Após a entrega do Dossiê ao então titular da SSPDS, houve o compromisso do poder público.
Em maio de 2023, uma portaria normativa determinava que "todos os Crimes Violentos Letais Intencionais (CVLI), exceto os latrocínios, que tenham como vítimas mulheres e membros da população LGBTQIA+ deverão ser primariamente tratados como resultantes de ações de ódio, intolerância sexual ou decorrentes do machismo estrutural, sendo registrado como feminicídio, transfobia ou homofobia, conforme o caso específico".
Demandada sobre o cumprimento da portaria, a SSPDS informou que "no registro da ocorrência, são considerados todos os elementos, até então presentes, a fim de enquadrar, preliminarmente, a morte violenta de mulheres como feminicídio, se tiverem elementos que indiquem ter ocorrido o fato em razão de desigualdades estruturais de gênero. Caso a ocorrência seja inicialmente registrada como homicídio, e a investigação indique se tratar de feminicídio, a alteração no Sistema de Informações Policiais (SIP) deverá ser imediata".
Temos compreensões diferentes que tratam de questões essenciais: enquanto a portaria afirma que os homicídios devem ser, no caso das mulheres cis, registrados antes como feminicídio; a pasta deixa claro que esse enquadramento inicial só é feito caso, "no registro da ocorrência", haja indícios.

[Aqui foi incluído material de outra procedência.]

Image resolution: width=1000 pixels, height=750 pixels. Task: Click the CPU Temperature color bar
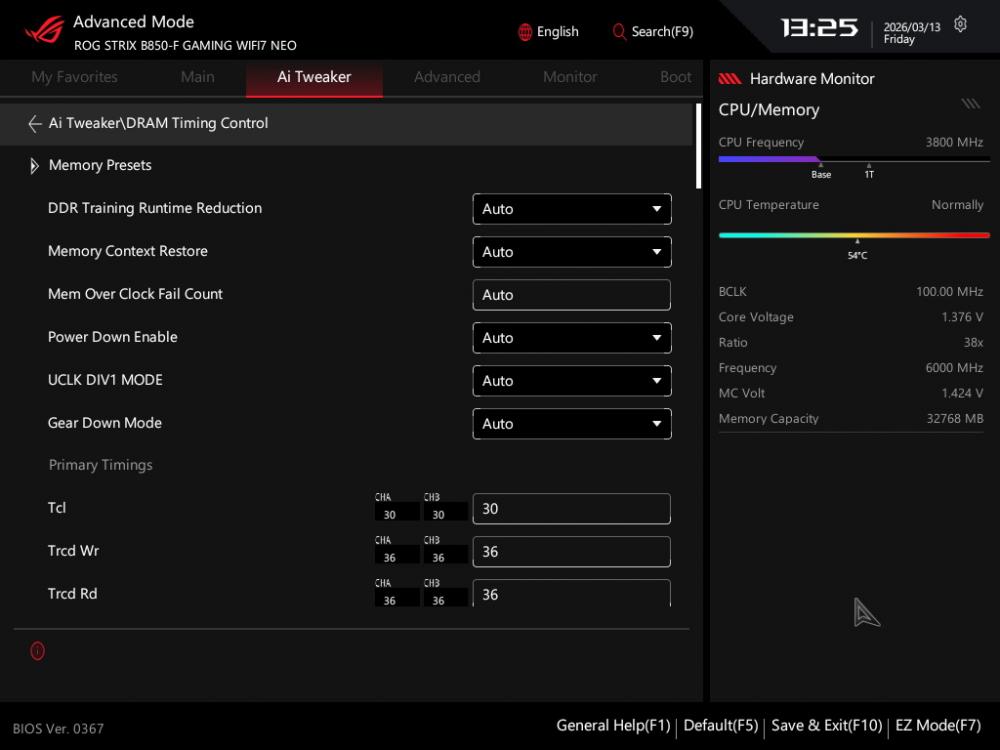pos(854,236)
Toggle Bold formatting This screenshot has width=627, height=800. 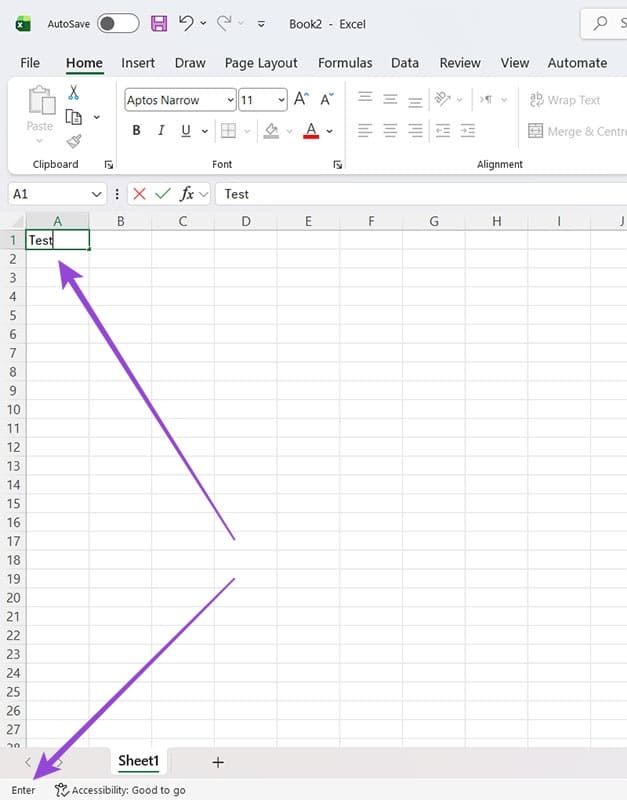coord(136,131)

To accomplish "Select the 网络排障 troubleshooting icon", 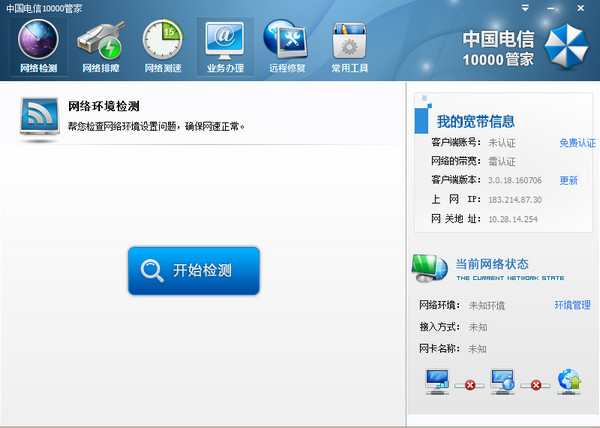I will (100, 47).
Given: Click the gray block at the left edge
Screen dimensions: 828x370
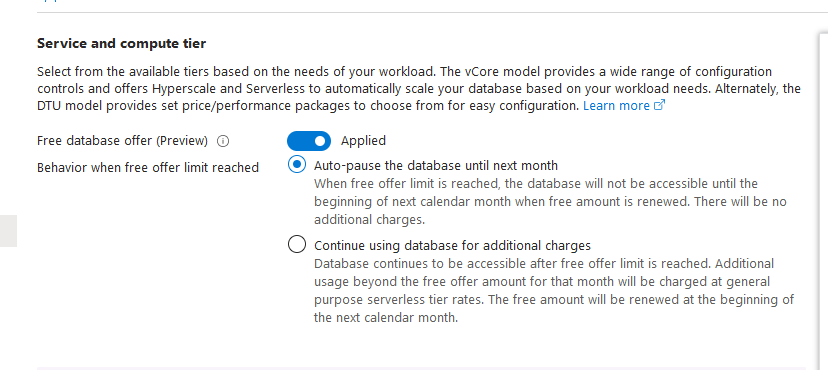Looking at the screenshot, I should 8,231.
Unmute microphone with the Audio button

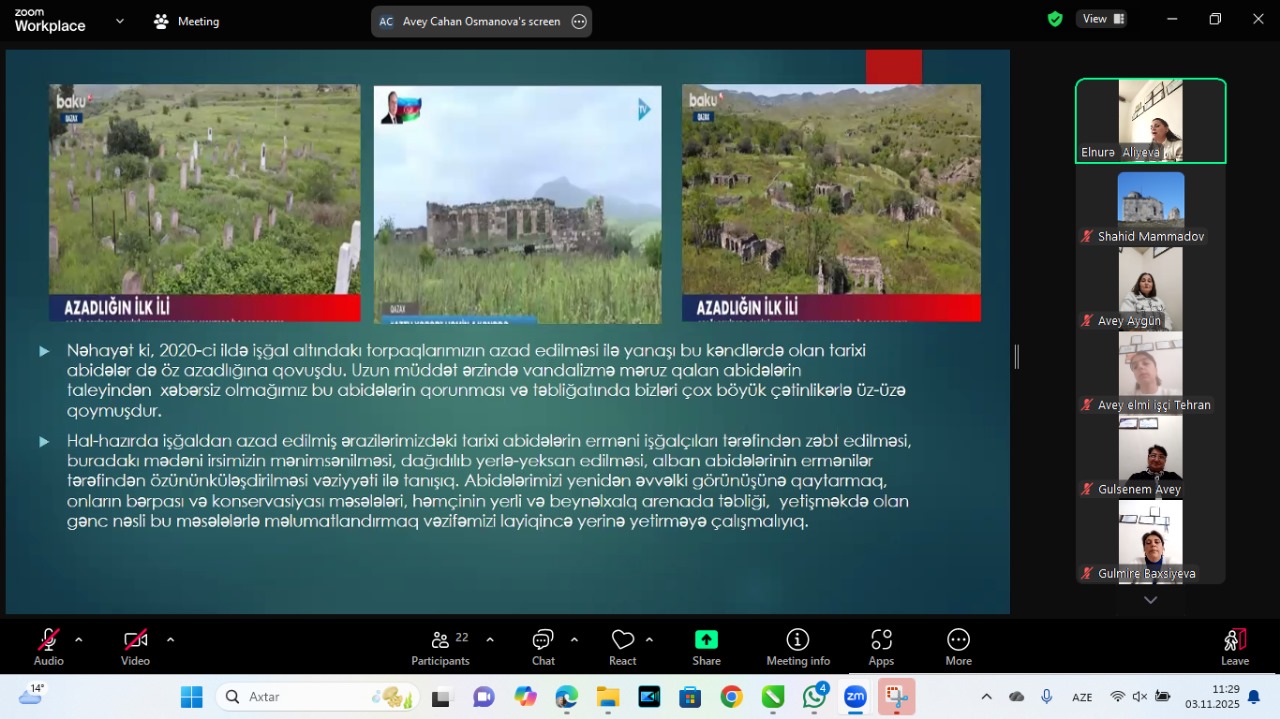[48, 647]
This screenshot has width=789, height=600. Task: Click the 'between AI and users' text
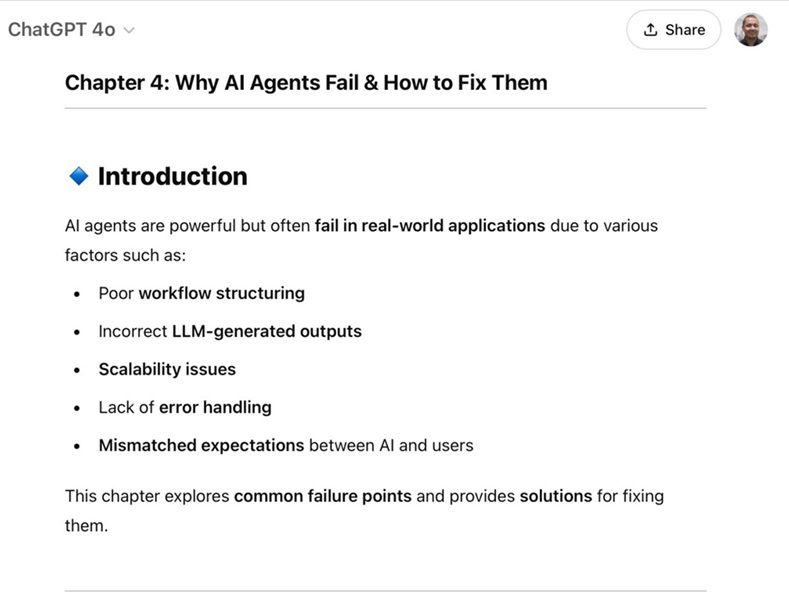pos(391,445)
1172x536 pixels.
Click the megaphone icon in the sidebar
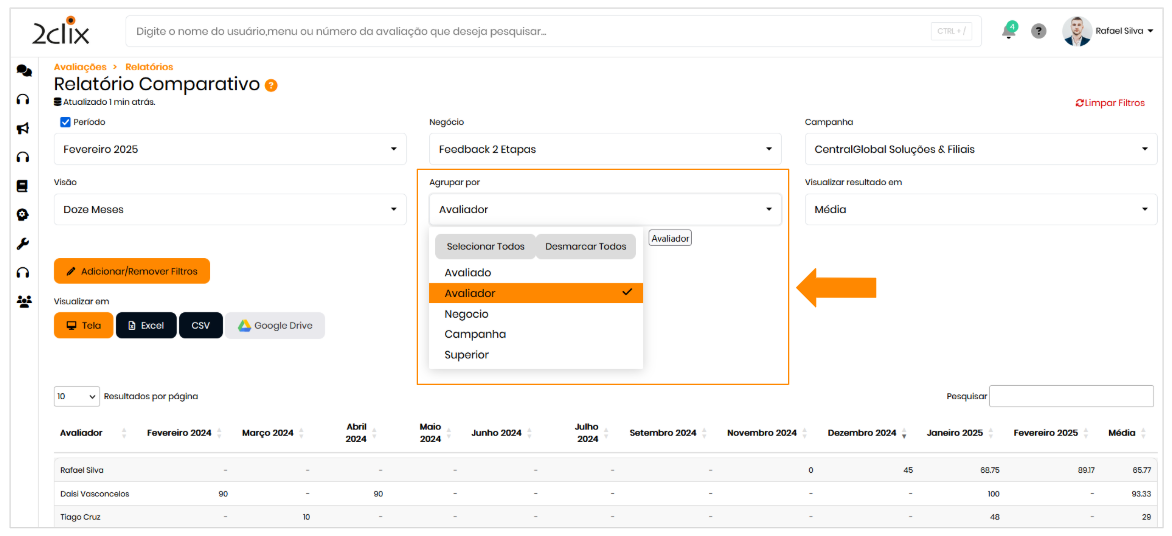pyautogui.click(x=23, y=128)
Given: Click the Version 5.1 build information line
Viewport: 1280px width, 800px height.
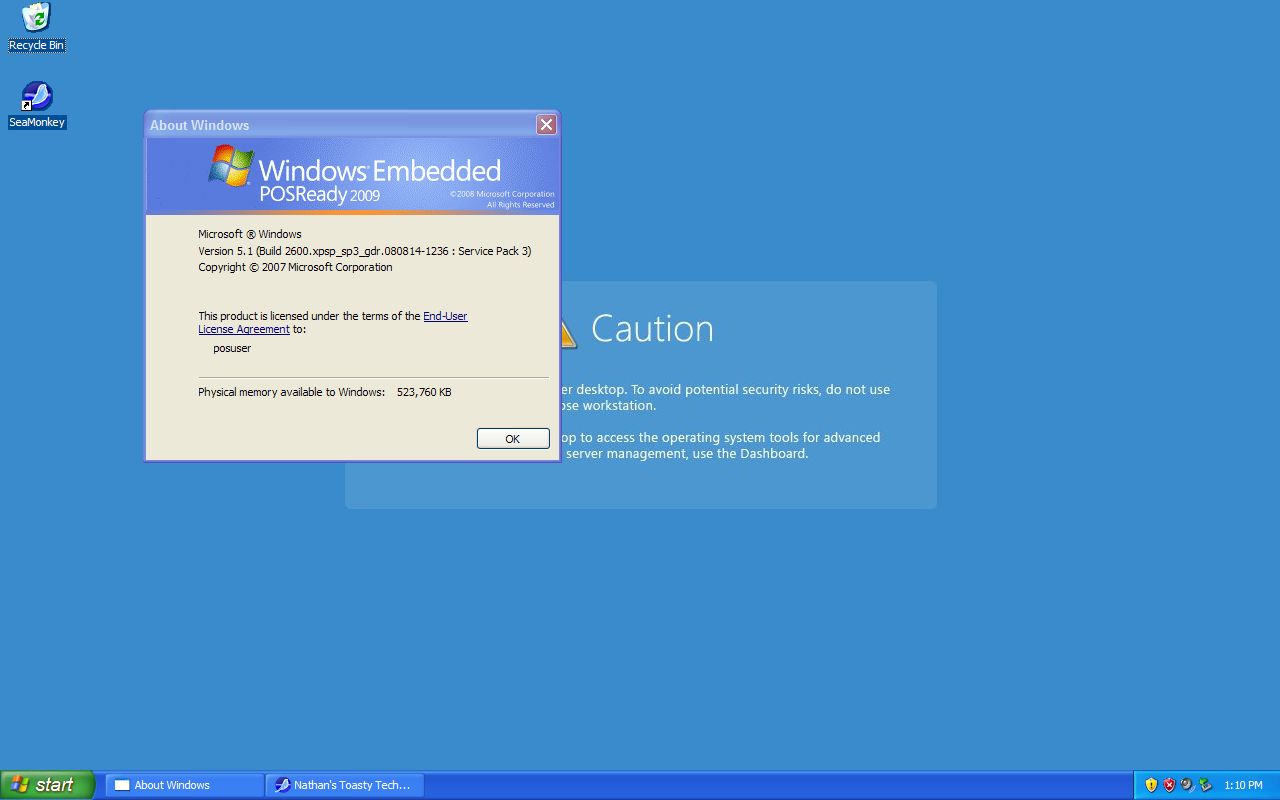Looking at the screenshot, I should [x=363, y=250].
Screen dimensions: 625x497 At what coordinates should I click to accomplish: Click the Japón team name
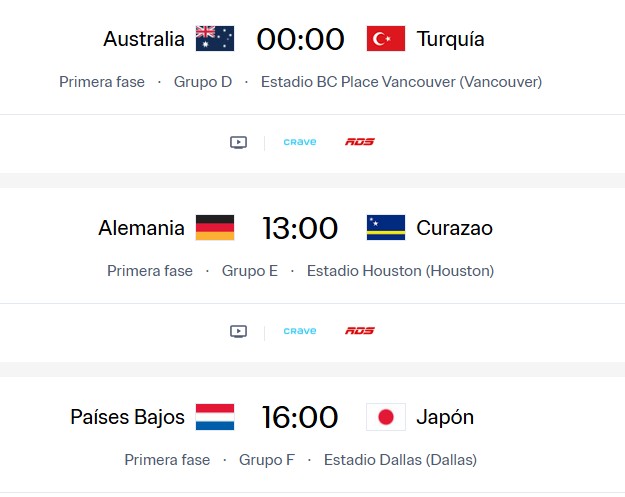click(x=445, y=417)
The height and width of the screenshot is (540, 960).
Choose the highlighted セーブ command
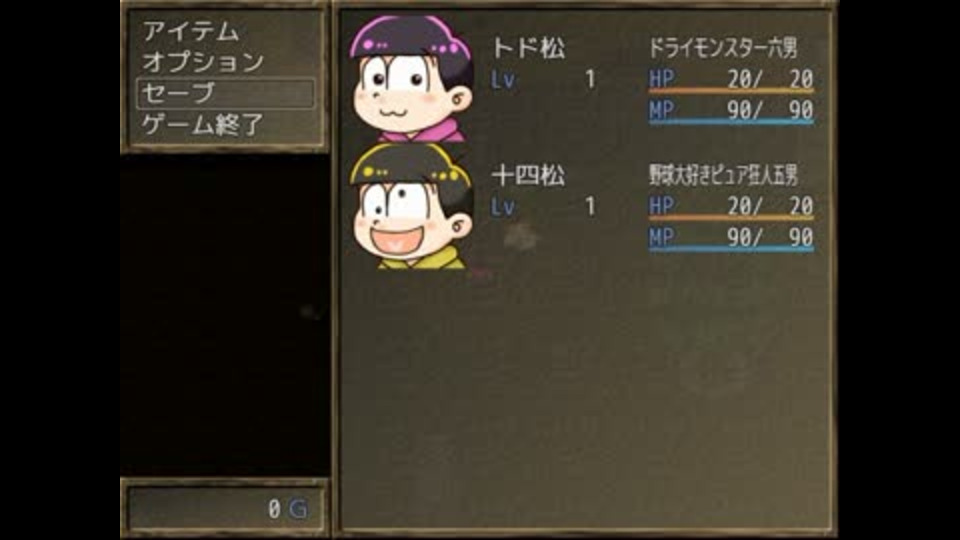226,93
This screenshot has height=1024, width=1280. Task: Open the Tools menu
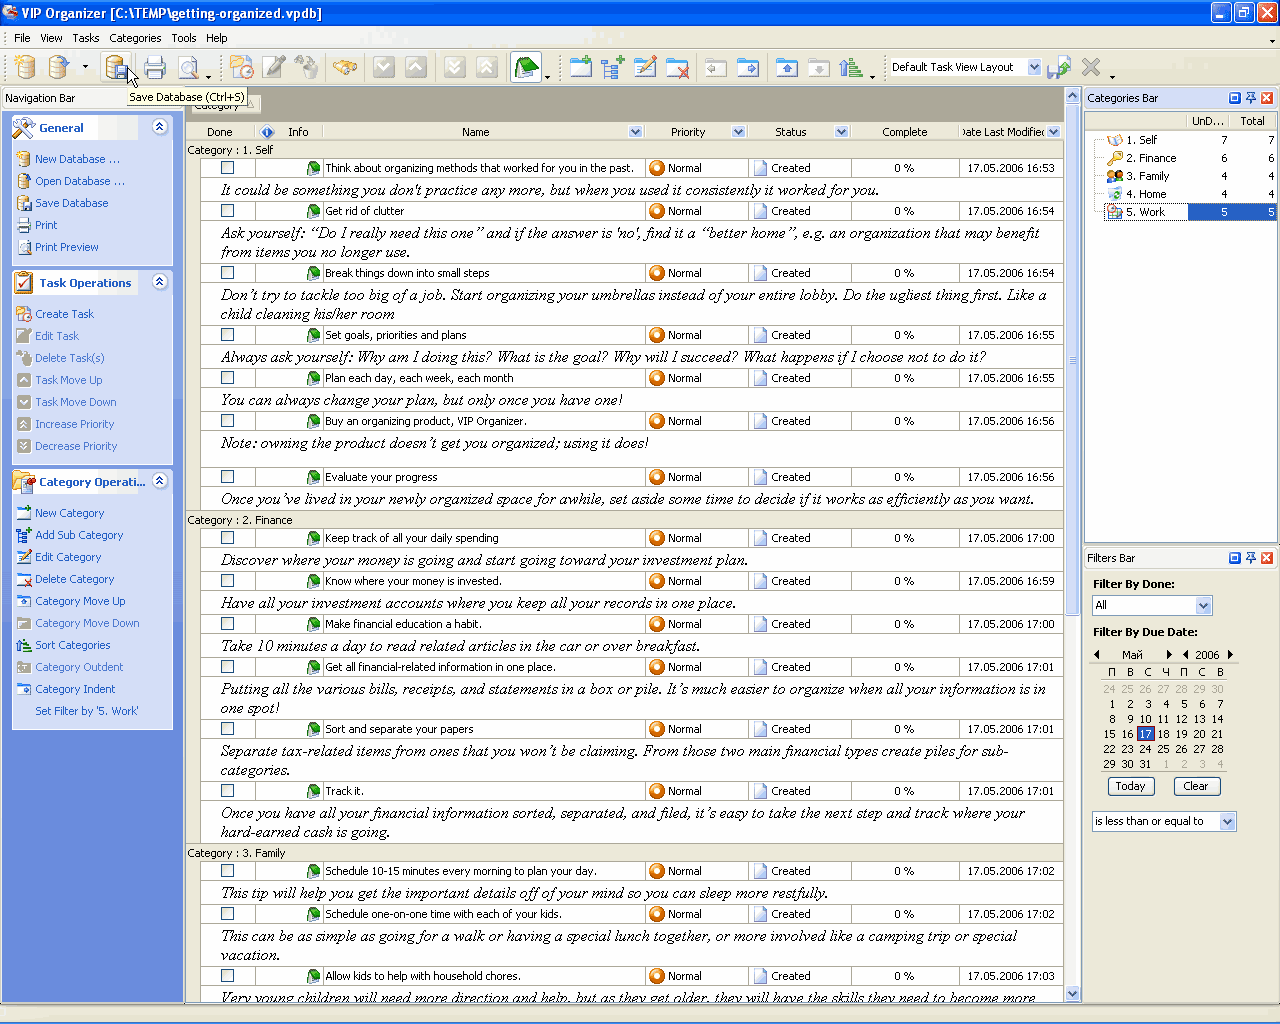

Deixo aqui exemplo desse descompasso, que pode ser responsável por divulgações como a de julho do ano passado, quando a SSPDS afirmou que o Ceará tinha a menor taxa de feminicídios do Brasil a cada 100 mil habitantes.
Bárbara Bessa, 25, foi assassinada pelo ex-namorado na saída de uma festa em Fortaleza, em abril de 2023. No documento da SSPDS, que consolida os CVLIs de 2023, o caso ainda consta como homicídio doloso.
O POVO já mostrou que as leis que ajudam a combater a violência contra as mulheres também precisam incidir no contexto de violência urbana. A própria Lei Maria da Penha contempla essa realidade. Era onde a portaria normativa do Ceará também deveria atuar.